The US has pledged to send 31 of its M1 Abram battle tanks, worth an estimated $400m, to Ukraine to help the resistance fight back against the Russian onslaught as the one-year anniversary of Vladimir Putin’s invasion approaches.
Anatoly Antonov, Russia’s ambassador to the US, said the decision by Joe Biden’s administration amounted to “another blatant provocation” against Moscow, pledged that the tanks would be destroyed and warned the West it would come to regret the “delusion” that Ukraine could ever win the day.
Russian state TV has since made a point of mocking the Abrams as “battered” and prone to getting stuck in a segment downplaying the threat the new additions to Kyiv’s arsenal pose.

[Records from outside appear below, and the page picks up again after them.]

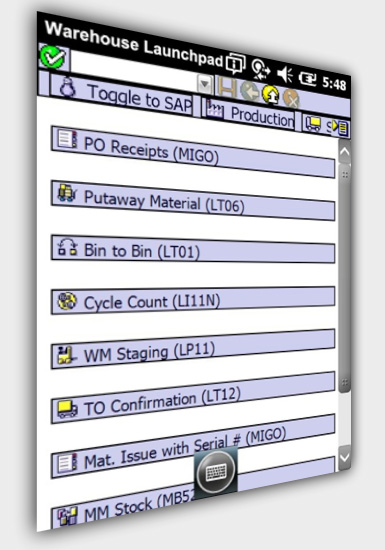
Task: Click the scrollbar down arrow
Action: point(344,457)
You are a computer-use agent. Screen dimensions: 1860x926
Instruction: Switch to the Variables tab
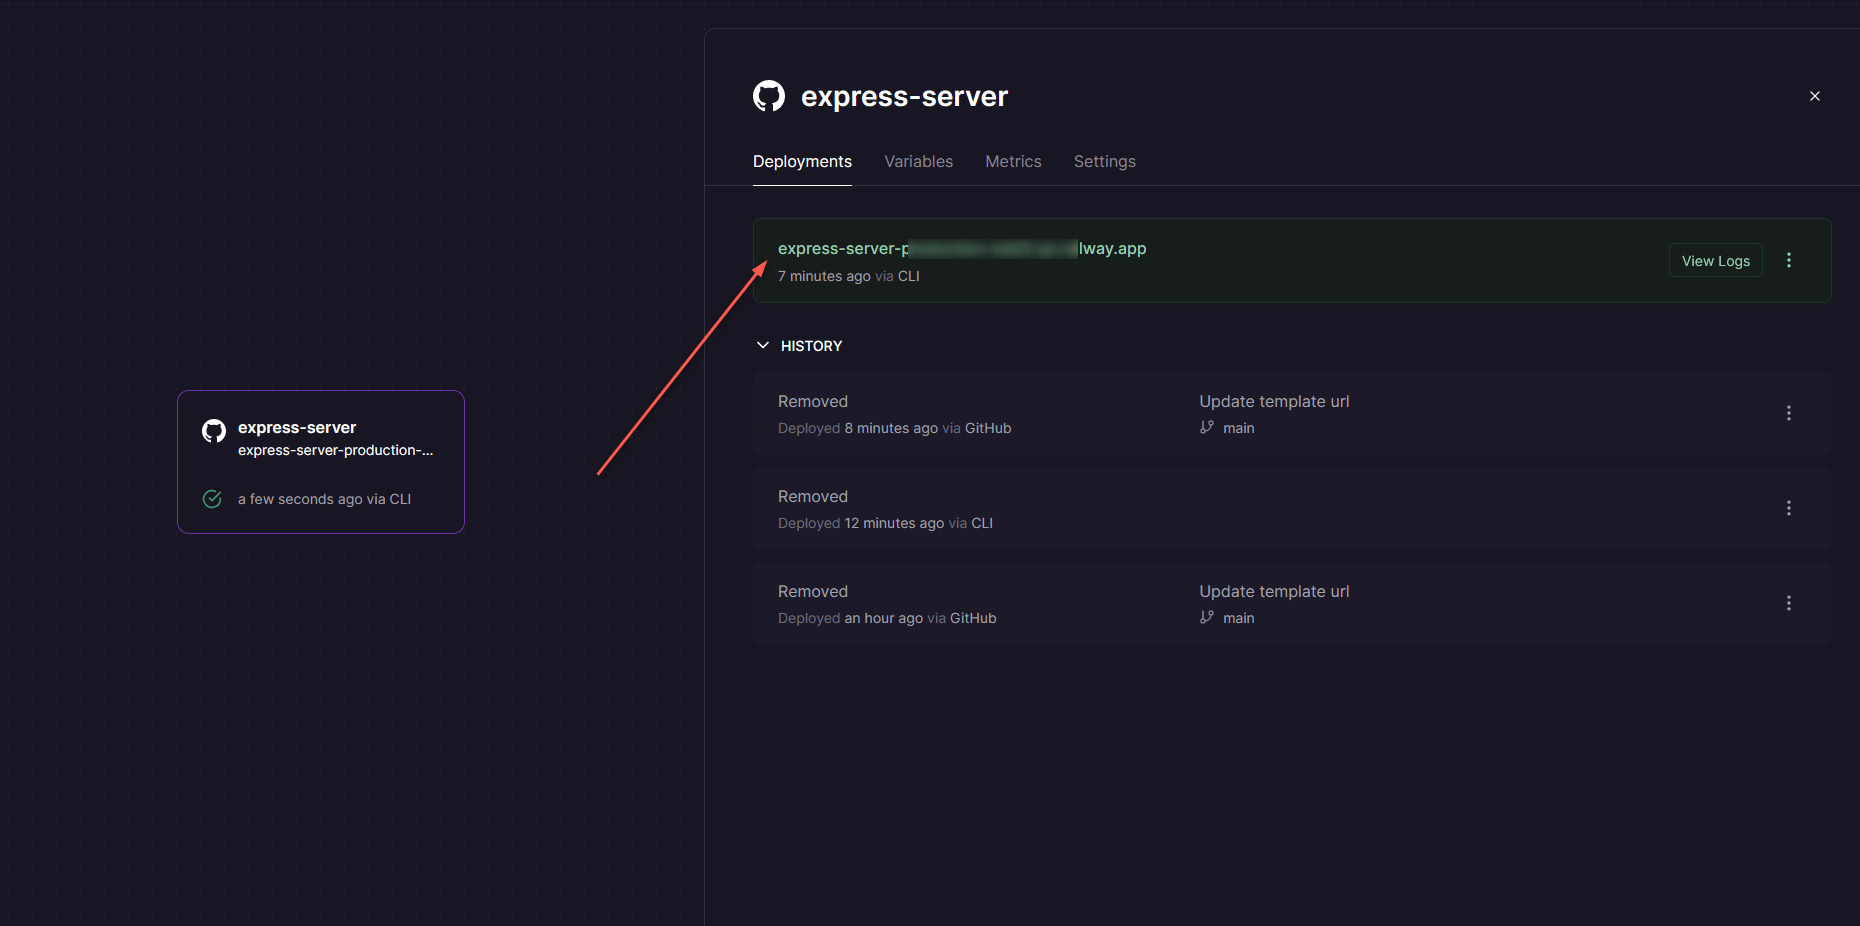click(918, 161)
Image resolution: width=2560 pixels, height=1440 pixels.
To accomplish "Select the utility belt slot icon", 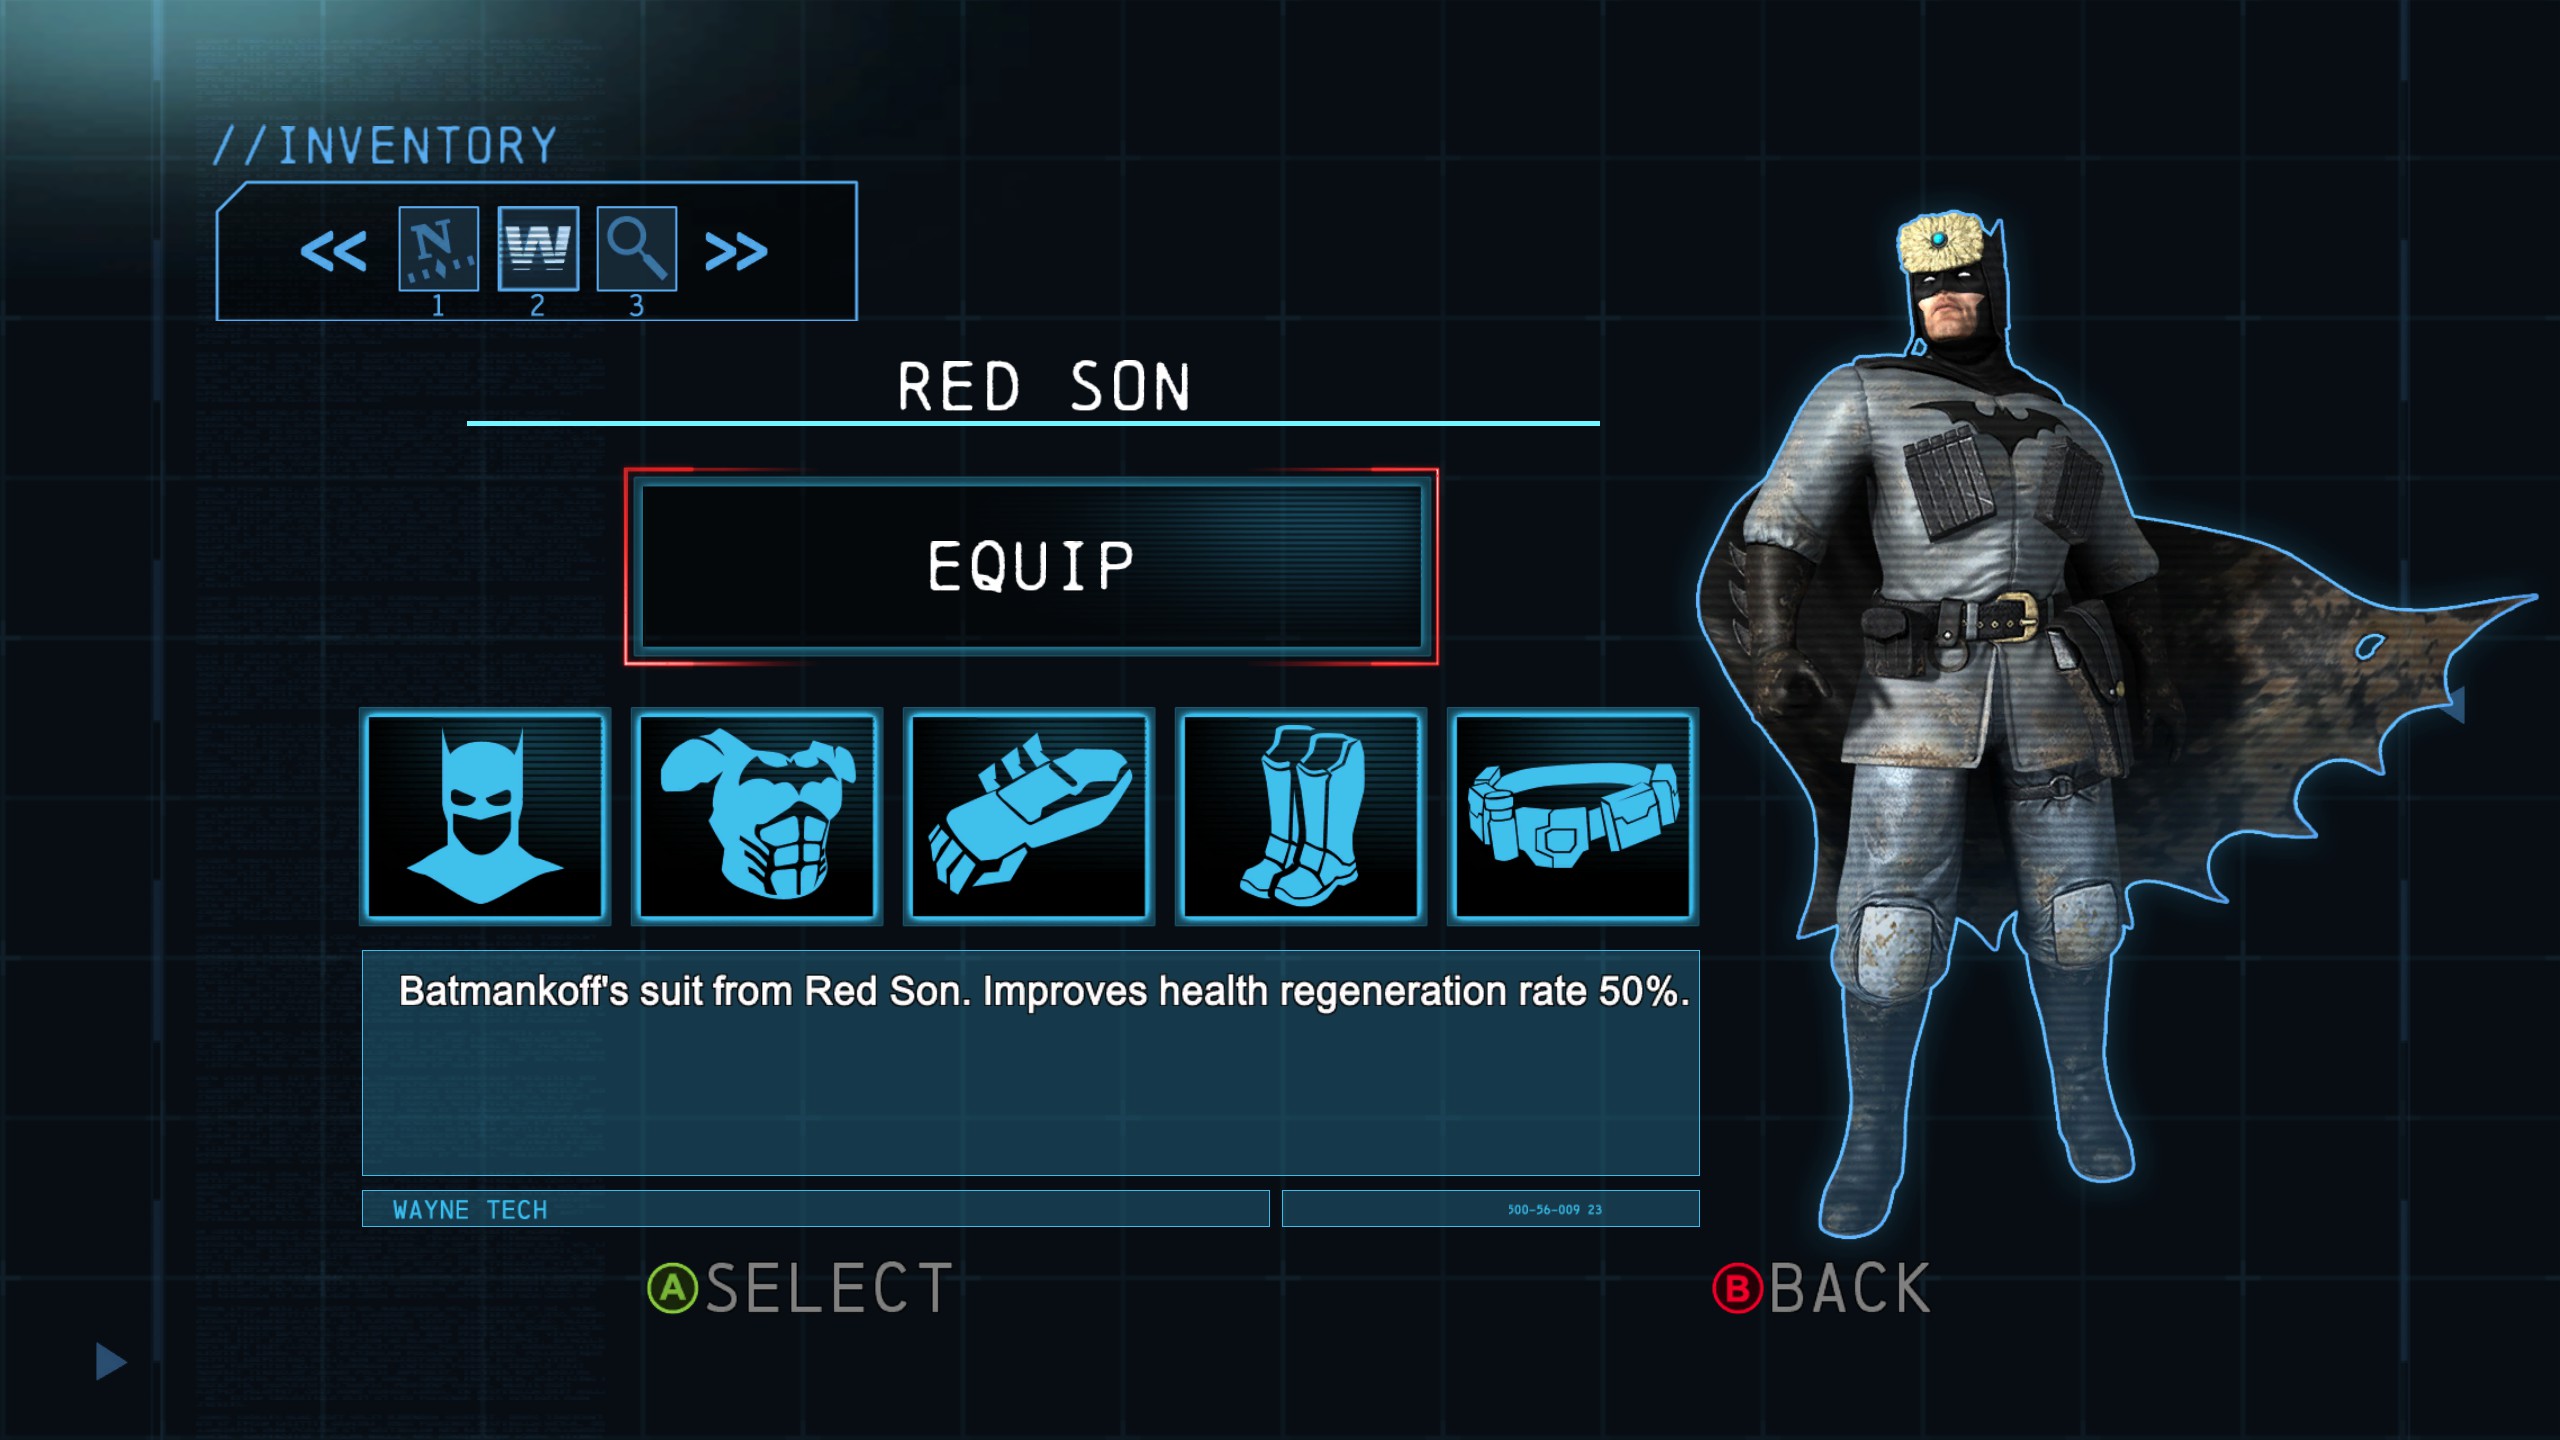I will 1573,816.
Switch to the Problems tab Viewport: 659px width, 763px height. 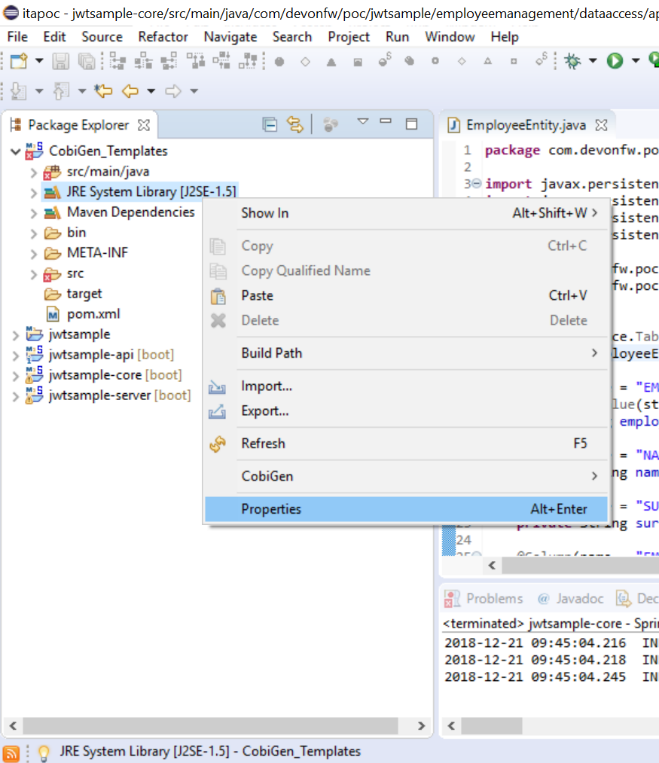pos(494,598)
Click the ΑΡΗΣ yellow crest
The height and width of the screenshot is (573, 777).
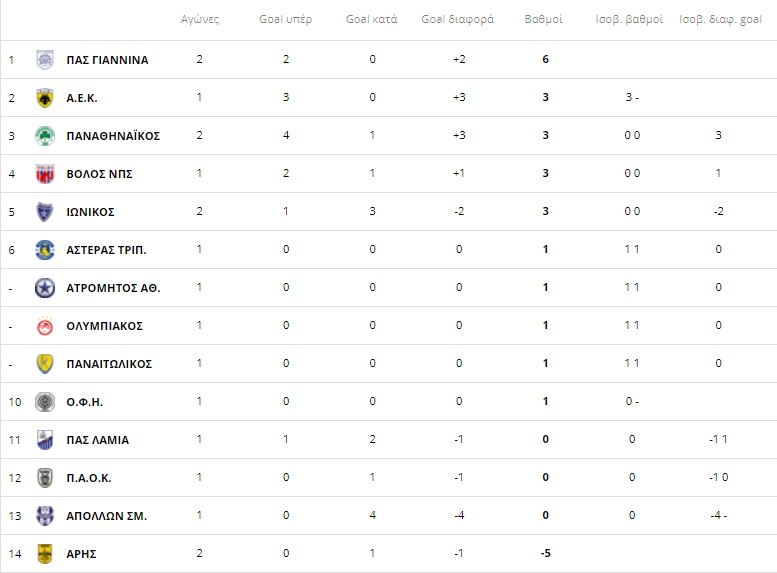coord(45,554)
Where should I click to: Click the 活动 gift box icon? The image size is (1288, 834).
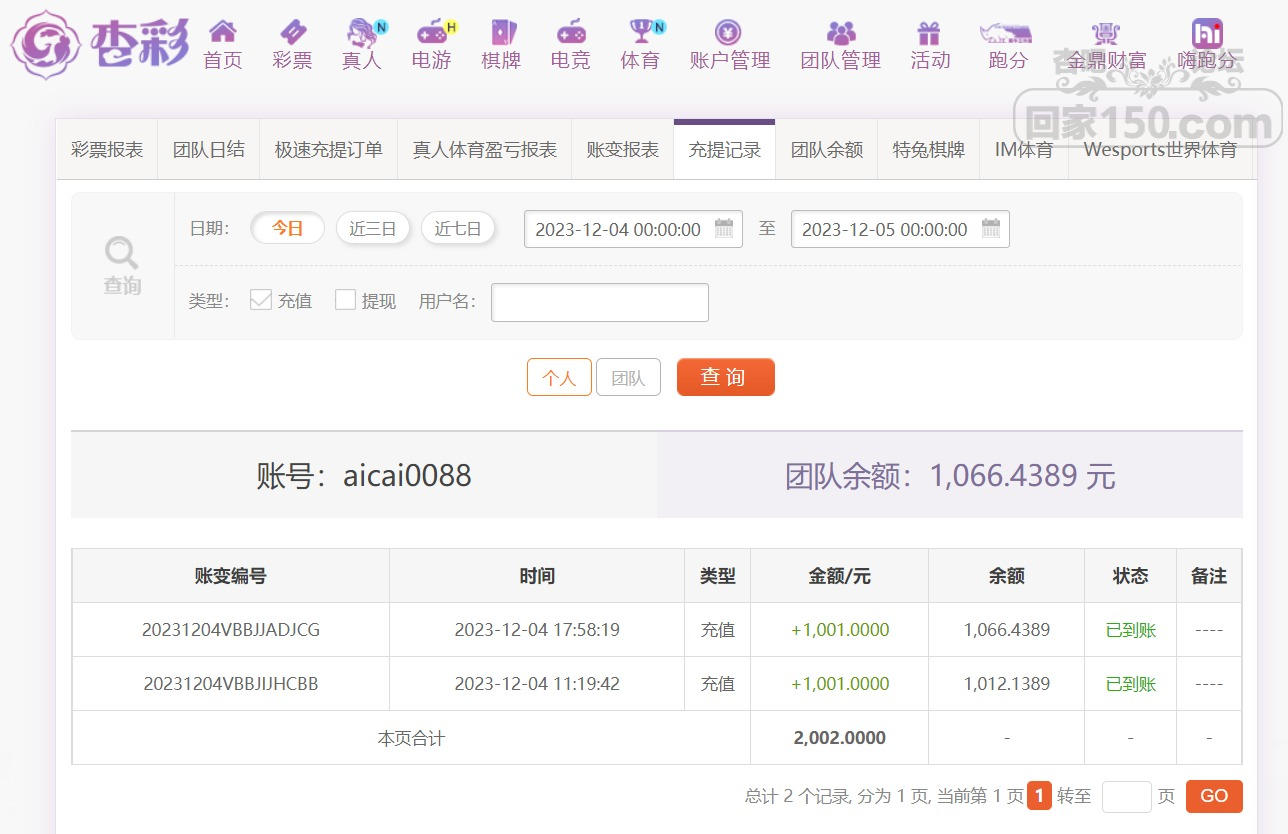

Ukraine’s president Volodymyr Zelensky has said he believes tanks are crucial to replenish his nation’s military hardware ahead of what he says will be increased Russian offences in the spring, with intense fighting already seen in eastern Ukraine for weeks.
Kyiv also wants them to boost its bid to recapture territory taken by Moscow’s forces earlier in the conflict.
Germany has dithered on the question of whether to answer Mr Zelensky’s appeal for tanks but has since agreed to send Leopard 2 models, with Poland, Canada, Norway and Spain now looking set to follow suit.
When it comes to the M1s, experts have warned of the complex logistics involved in getting these high-tech vehicles to the battlefield. The extensive and tricky maintenance required for their use mean that it could be some time before they appear on the frontlines in Eastern Europe.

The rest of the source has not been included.